:: WORK REQUIRED ::
In the records below, find the line containing "Select the Arc-Darker widget theme" and transcribe it and every line after it exactly; leave the pictures out.

:: Stored data ::
===============
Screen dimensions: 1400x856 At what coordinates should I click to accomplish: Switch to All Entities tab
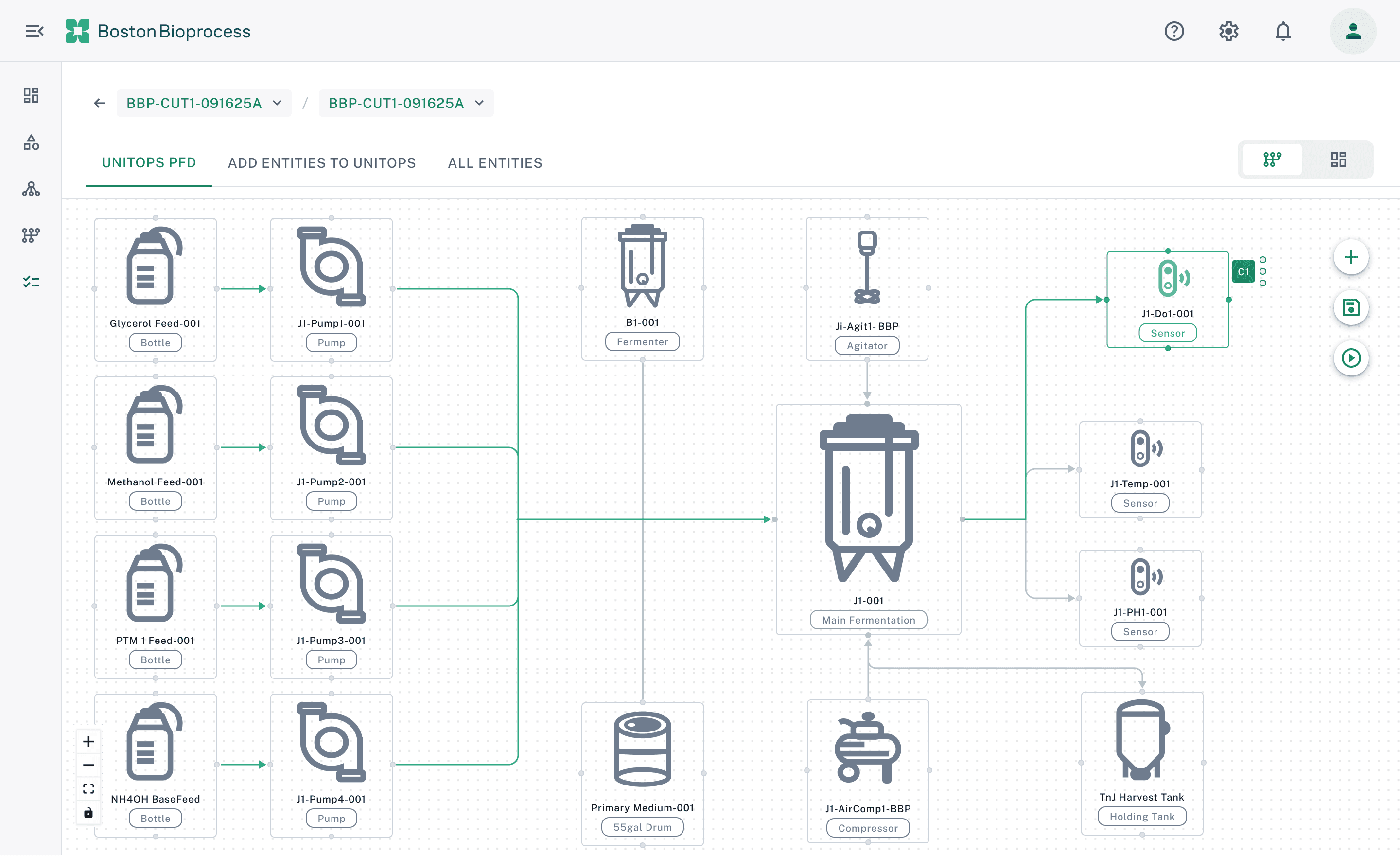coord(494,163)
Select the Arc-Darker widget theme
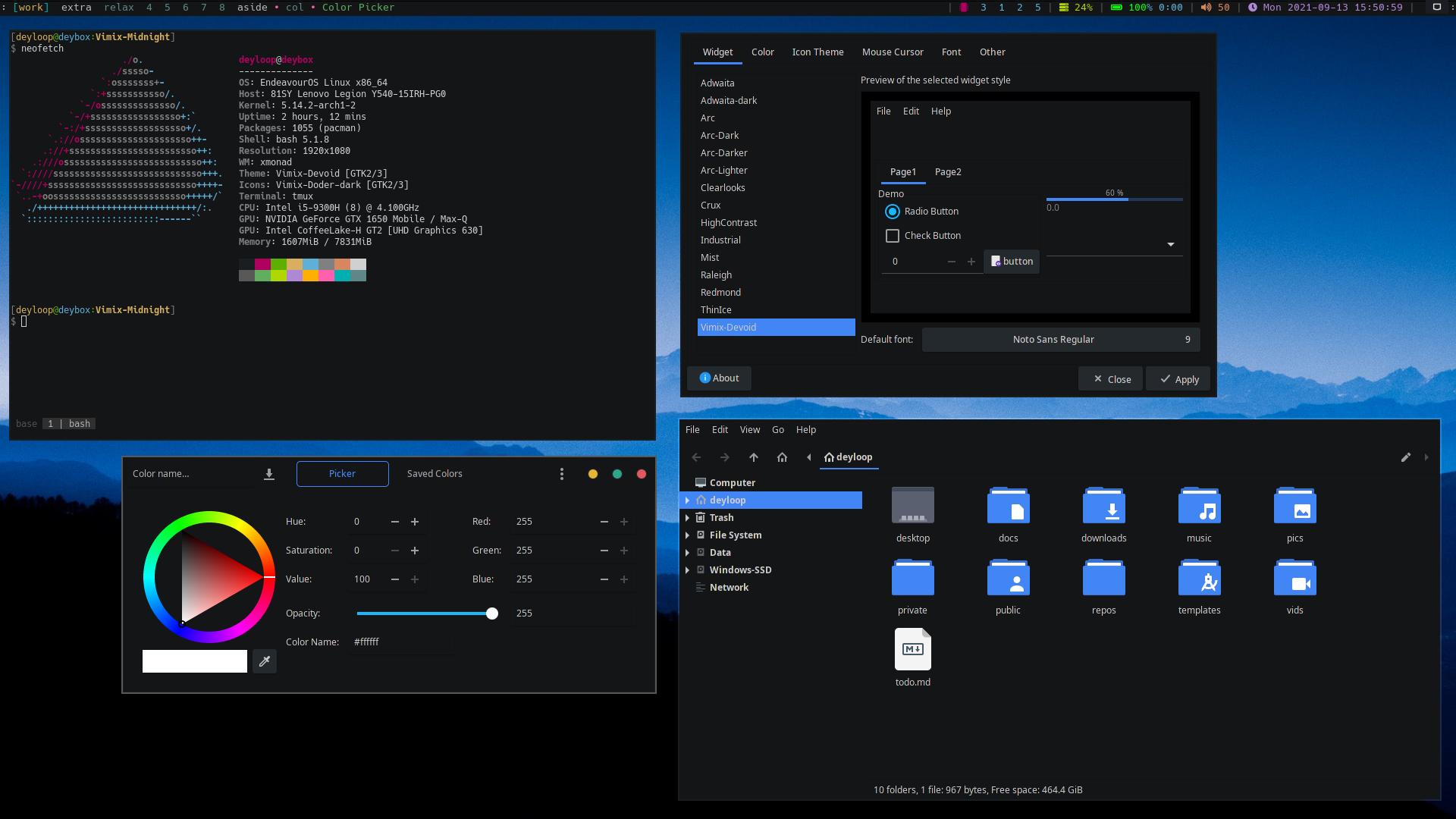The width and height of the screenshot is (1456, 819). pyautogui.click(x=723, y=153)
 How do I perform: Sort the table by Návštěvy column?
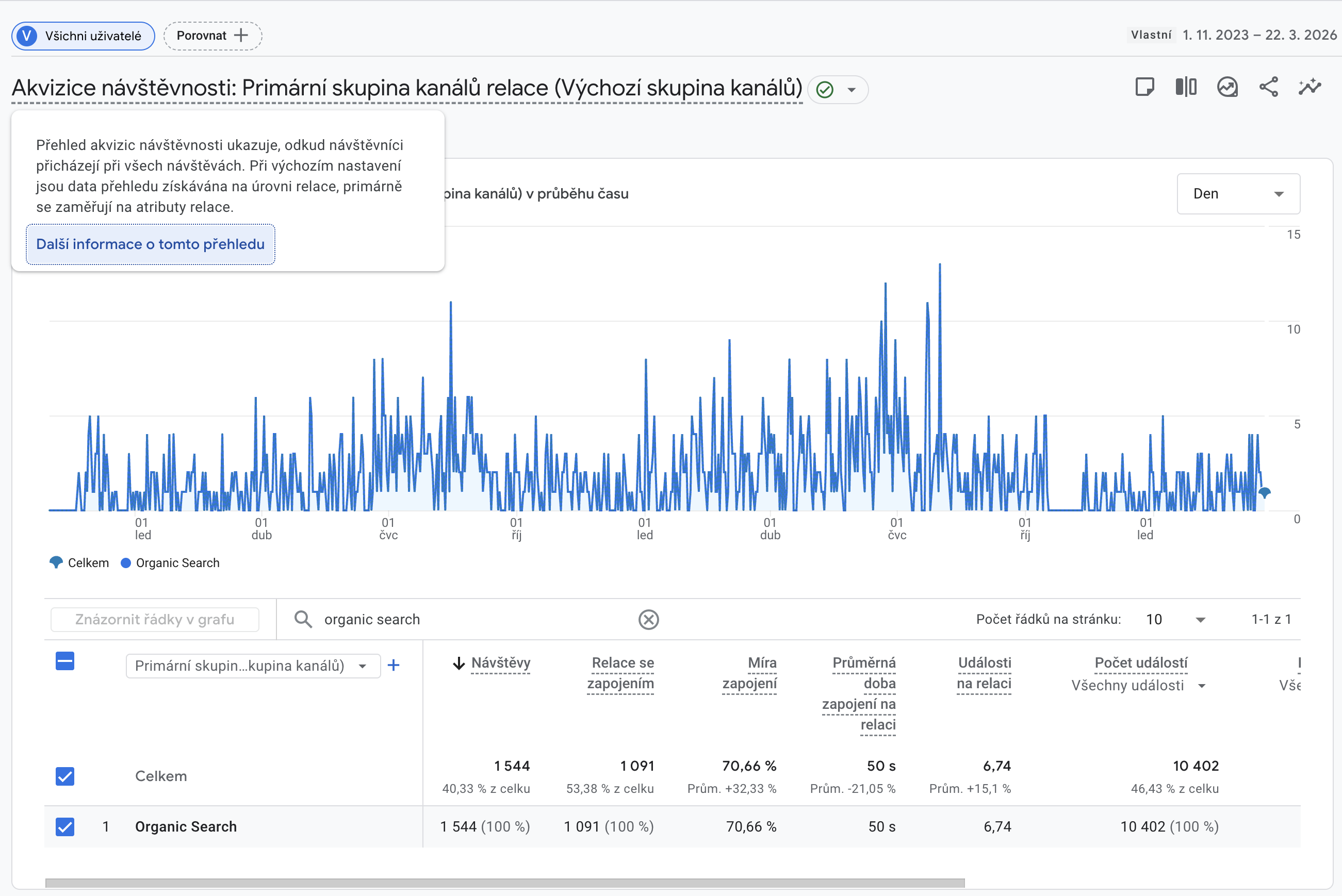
===============
:: SOLUTION TO THIS PROBLEM ::
Select the Arc-Darker widget theme
The width and height of the screenshot is (1456, 819). pyautogui.click(x=723, y=153)
 How do I perform: Sort the table by Návštěvy column?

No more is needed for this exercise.